» **Text shown**:
/---
This is Money, By ANGHARAD CARRICK |
- Liontrust launched its Sustainable Future funds 20 years ago
- That range has grown to be its biggest by assets under management
- It is launching its first trust with an IPO this week
With plenty of fund managers now having ESG offerings, it can be difficult to work out which is the real deal and where best to put your money.
ESG – or environmental, social and governance – has become a buzzword in the investment world in recent years, with plenty of question marks over just how ‘green-friendly’ some companies are and accusations of greenwashing.
However, fund manager Liontrust has built up a reputation as a leader in this growing ESG category, having launched its Sustainable Future funds in 2001 – long before ESG became the latest investment buzzphrase
In fact, recent trading updates have shown its Sustainable Investment fund range has grown to be its biggest by assets under management last year.
\---
» **Raw data**:
/---
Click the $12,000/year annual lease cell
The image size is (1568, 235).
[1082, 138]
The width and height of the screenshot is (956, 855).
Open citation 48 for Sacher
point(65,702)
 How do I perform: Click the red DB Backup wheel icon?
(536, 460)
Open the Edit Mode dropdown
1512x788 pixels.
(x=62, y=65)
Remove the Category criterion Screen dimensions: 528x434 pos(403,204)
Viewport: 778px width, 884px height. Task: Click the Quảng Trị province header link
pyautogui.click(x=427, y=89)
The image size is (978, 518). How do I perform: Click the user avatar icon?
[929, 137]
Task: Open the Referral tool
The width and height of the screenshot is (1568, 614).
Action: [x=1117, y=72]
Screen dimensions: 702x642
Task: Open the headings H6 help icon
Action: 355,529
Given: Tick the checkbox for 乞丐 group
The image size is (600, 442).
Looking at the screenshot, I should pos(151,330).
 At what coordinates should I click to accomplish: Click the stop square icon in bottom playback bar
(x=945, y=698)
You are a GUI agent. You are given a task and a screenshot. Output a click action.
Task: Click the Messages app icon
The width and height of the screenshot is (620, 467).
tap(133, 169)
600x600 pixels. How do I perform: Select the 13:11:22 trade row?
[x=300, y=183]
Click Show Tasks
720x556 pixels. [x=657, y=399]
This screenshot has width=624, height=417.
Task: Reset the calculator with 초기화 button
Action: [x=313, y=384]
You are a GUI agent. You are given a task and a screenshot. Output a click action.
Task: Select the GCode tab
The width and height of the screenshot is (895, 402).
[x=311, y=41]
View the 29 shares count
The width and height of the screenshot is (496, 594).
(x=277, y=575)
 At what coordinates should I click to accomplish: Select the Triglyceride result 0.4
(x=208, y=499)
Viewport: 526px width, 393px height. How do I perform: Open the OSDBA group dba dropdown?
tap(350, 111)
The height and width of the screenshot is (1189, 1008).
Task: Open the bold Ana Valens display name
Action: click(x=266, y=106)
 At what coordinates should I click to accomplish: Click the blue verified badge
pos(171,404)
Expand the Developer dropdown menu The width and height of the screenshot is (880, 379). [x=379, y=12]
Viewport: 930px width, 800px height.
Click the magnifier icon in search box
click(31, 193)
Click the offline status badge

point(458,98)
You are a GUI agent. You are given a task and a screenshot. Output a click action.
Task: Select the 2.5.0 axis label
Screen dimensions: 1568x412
\---
» **Work order 1**:
In the Liontrust article, what year did Liontrust launch its Sustainable Future funds?
» **Work order 2**:
According to the Liontrust article, what are the words that ESG stands for?
» **Work order 3**:
Give a continuation of the Liontrust article that picks up after its final sentence.
The listing has nothing to do with the Liontrust article.

» **Response box 1**:
2001

» **Response box 2**:
Environmental, social, governance

» **Response box 3**:
Liontrust’s new ESG investment trust will be one of very few environment-focused trusts listed in London
Now the sustainable investment team will launch Liontrust ESG Trust with an initial public offering due this week.
It will go up against rival Baillie Gifford’s recently revamped Keystone Positive Change, which was formerly run by Invesco as a trust with a totally different investment philosophy.
Keystone was at one point run by Neil Woodford protege Mark Barnett, as an equity income-focussed trust, he then passed the reins on to Mark Goldstone. But after a period of lacklustre performance, the trust’s board sought out a totally new direction – and in a sign of the times, opted for Baillie Gifford’s Positive Change fund team.
They seek to invest in companies that make a positive impact on society and the Keystone top ten includes vaccine-pioneer Moderna, electric car maker Tesla, and chipmaker supplier ASML.
Initially, this boosted returns but Keystone Positive Change, which is run by Kate Fox and Lee Qian, has slipped back recently due to growth stocks suffering, with the trust’s share price down 8.8 per cent in the past six months.